Scottish MP launches consultation on bill to pardon thousands of ‘witches’ convicted centuries ago
More than 2,500 people were executed under the 1563 law and four-fifths of them were women, according to an estimate Scottish MP Natalie Don (Photo by Andy Buchanan- Pool/Getty Images)
Scottish MP Natalie Don has sought speedy legal pardons for all people executed over witchcraft under a historic law.
The Scottish National Party politician said on Thursday that failures to administer justice posthumously to the victims of Witchcraft Act 1563 and thereby create awareness would “prolong misogyny”.
Don, who spoke before the launch of a Holyrood member’s bill, said, “the only way we can move forward in terms of where we are with misogyny and prejudice in society is by fixing these injustices of our past.”
Some 4,000 people were accused of witchcraft and more than 2,500 were executed, four-fifths of them women, according to an estimate.
They were mostly strangled and then burned, after making confessions that were often extracted under torture.

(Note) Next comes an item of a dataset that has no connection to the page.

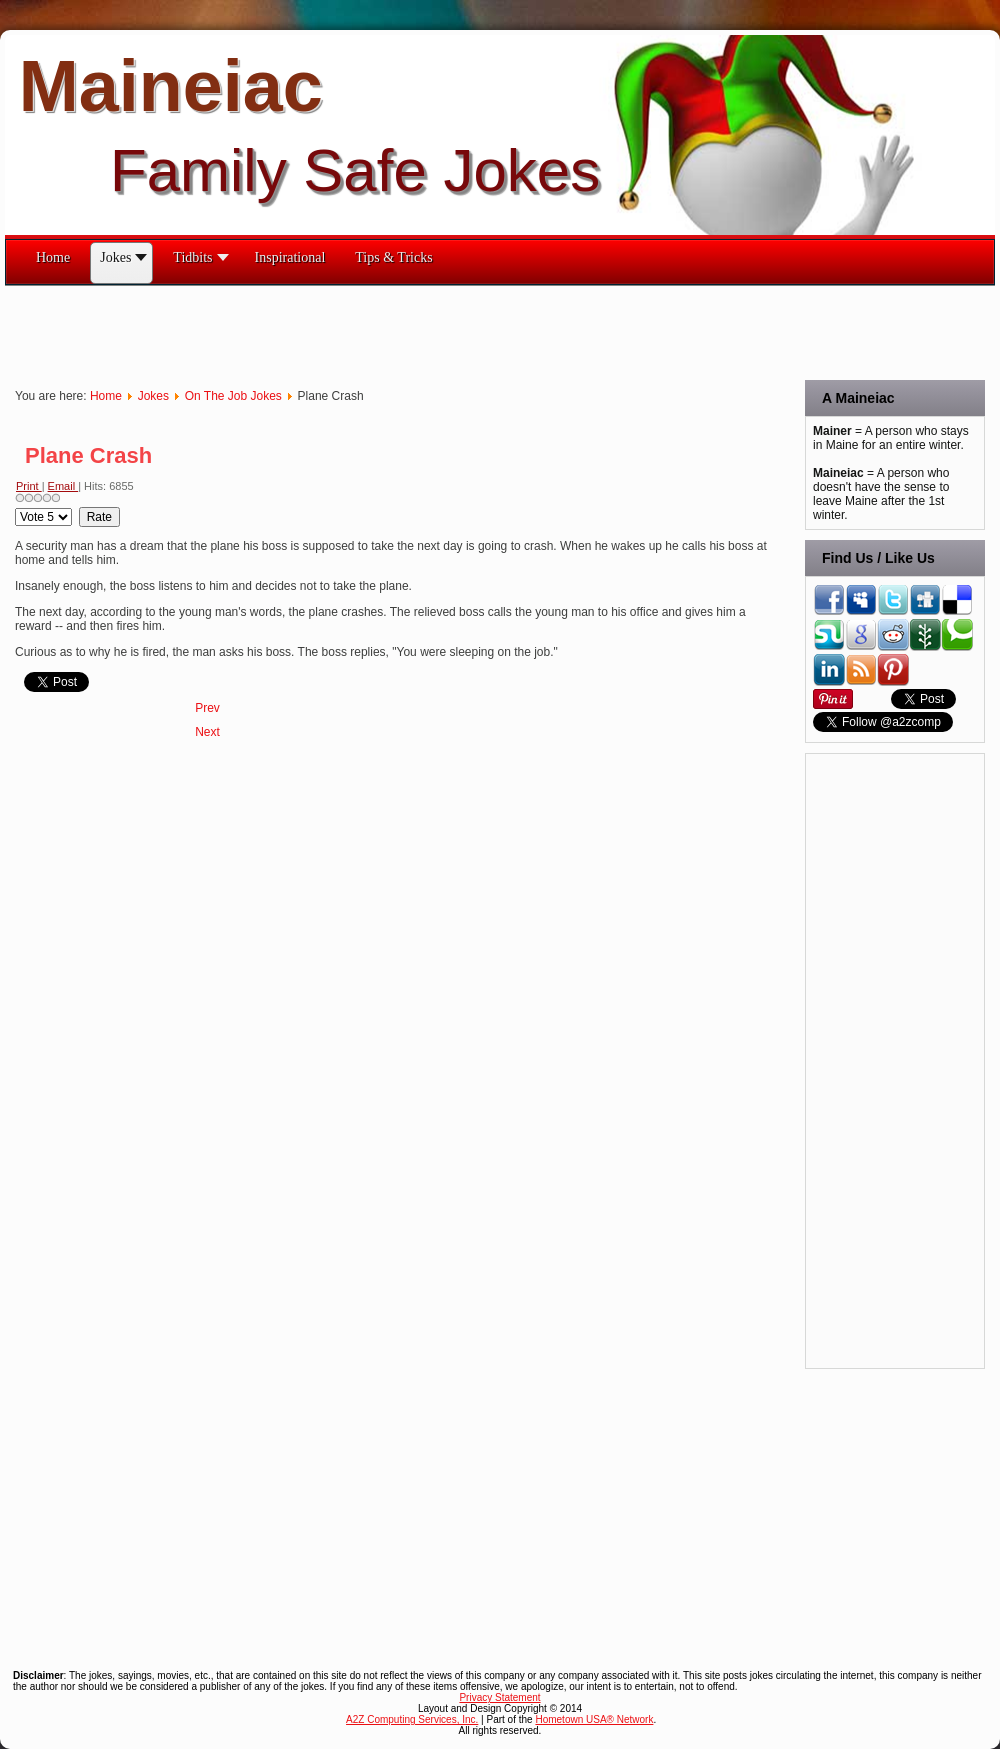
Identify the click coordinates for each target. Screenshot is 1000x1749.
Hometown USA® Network (594, 1719)
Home (106, 396)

The 1563 law approved capital punishment for those guilty of witchcraft and was in force until 1736.
Witch hunts were also promoted by Scotland’s King James VI.
Don said, “specific kinds of women that were targeted, generally because they were a little bit different, they were poor, they were outcasts. We still see that in the modern-day, although it’s maybe not the same characteristics – where women who do choose to be different or independent feel men’s anger.”

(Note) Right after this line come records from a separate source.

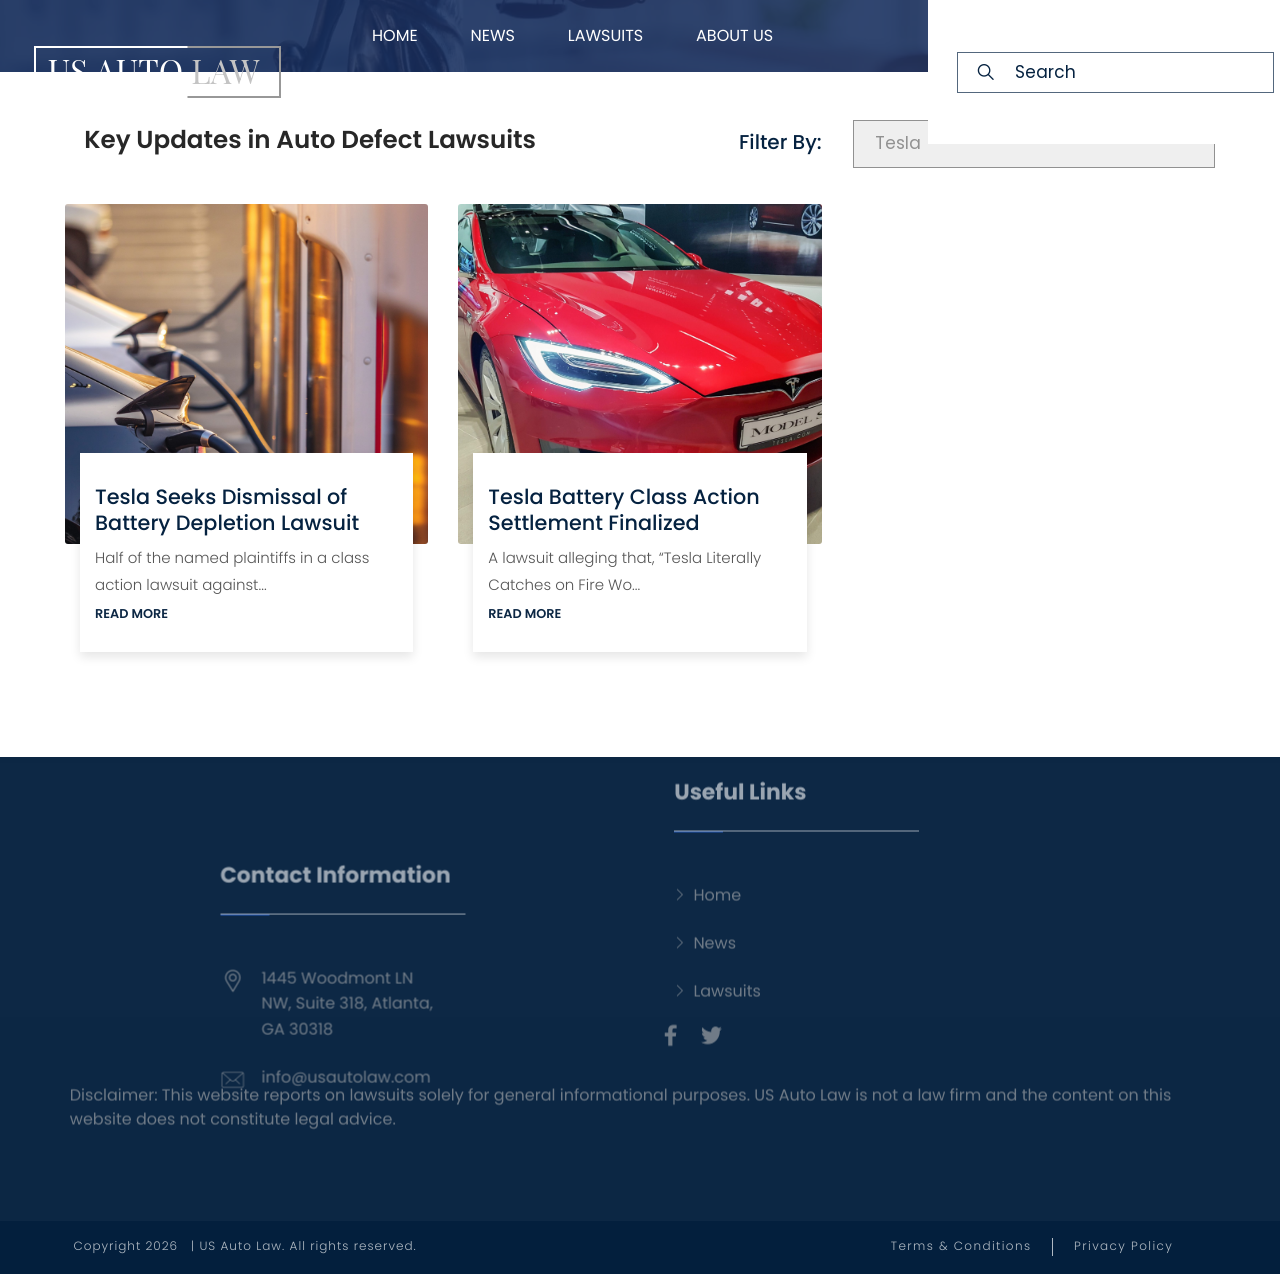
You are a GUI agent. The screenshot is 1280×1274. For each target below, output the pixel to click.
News (492, 35)
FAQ (590, 107)
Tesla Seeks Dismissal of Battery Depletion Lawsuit (227, 510)
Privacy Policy (1123, 1246)
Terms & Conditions (961, 1246)
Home (395, 35)
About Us (734, 35)
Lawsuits (606, 35)
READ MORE (131, 614)
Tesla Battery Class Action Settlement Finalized (623, 510)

She had previously said people were still accused and punished for practising witchcraft in several countries across the world and Scotland should lead the way in acknowledging the horrors of the past and ensure that these people did not go down in history as criminals.

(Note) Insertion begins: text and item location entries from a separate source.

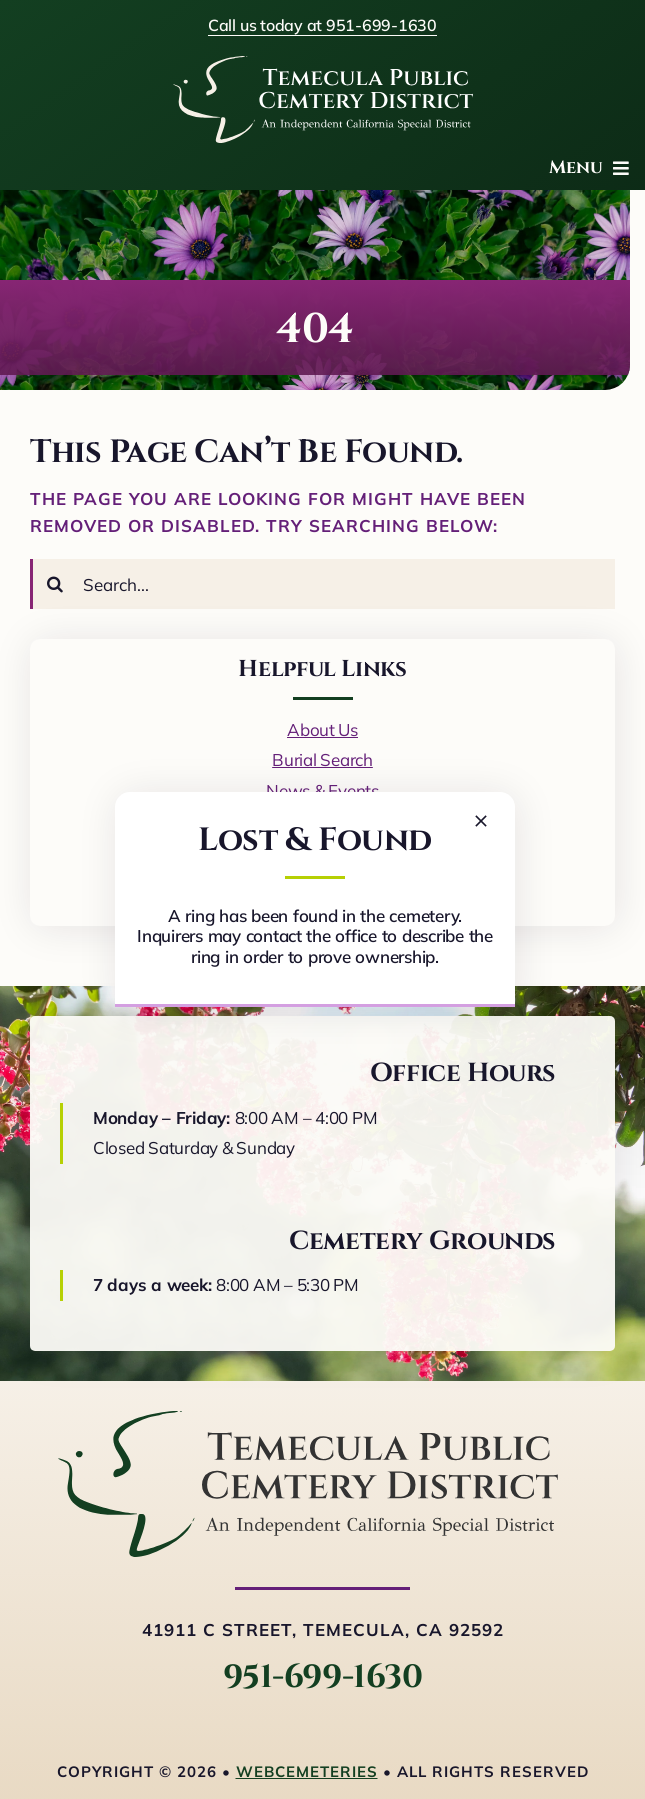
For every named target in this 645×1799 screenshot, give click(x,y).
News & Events (322, 790)
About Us (322, 729)
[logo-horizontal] (308, 1419)
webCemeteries (307, 1771)
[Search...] (322, 584)
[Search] (55, 584)
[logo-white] (323, 64)
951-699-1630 (322, 1677)
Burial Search (322, 759)
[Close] (481, 821)
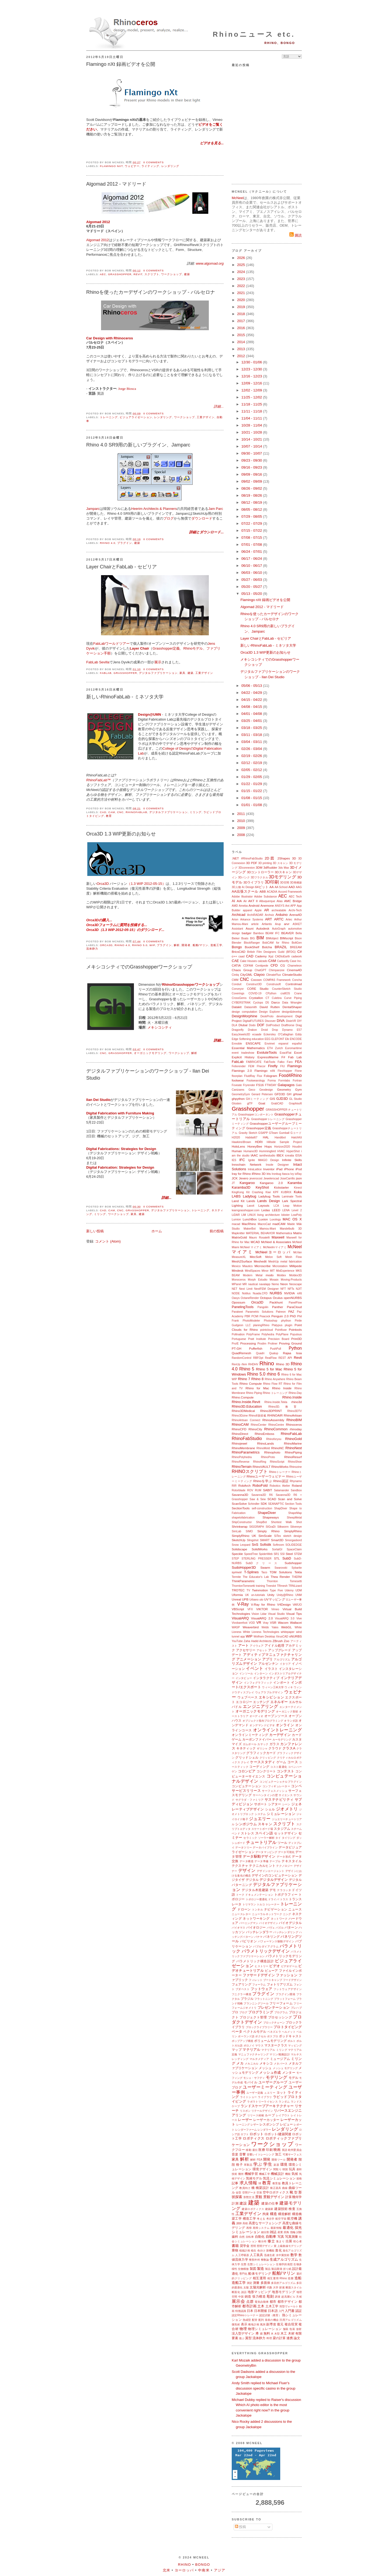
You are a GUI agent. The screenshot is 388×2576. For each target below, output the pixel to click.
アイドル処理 (275, 1645)
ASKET (297, 924)
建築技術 (281, 2208)
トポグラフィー (286, 1894)
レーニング (243, 2124)
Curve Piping (293, 998)
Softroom (278, 1544)
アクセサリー (246, 1650)
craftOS (285, 993)
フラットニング (263, 1998)
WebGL (286, 1627)
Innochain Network (246, 1164)
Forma (272, 1080)
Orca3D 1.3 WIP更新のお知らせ (121, 834)
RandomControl (241, 1357)
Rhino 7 (244, 1379)
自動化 (260, 2236)
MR (244, 1284)
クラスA (288, 1748)
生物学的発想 (284, 2264)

Campaign group Witches of Scotland welcomed the launch of the bill, with its founder Claire Mitchell saying, “this is a way for people in the 21st century to acknowledge and to have their say in pardoning those who suffered the gravest miscarriage of justice centuries before.”
According to the group, people accused of witchcraft were locked up awaiting trial and tortured to confess. Torture in Scotland was usually by way of sleep deprivation – keeping people awake until they confessed.
Often these torture methods were carried out in public. Torture by crushing and pulling out nails was also used, it said.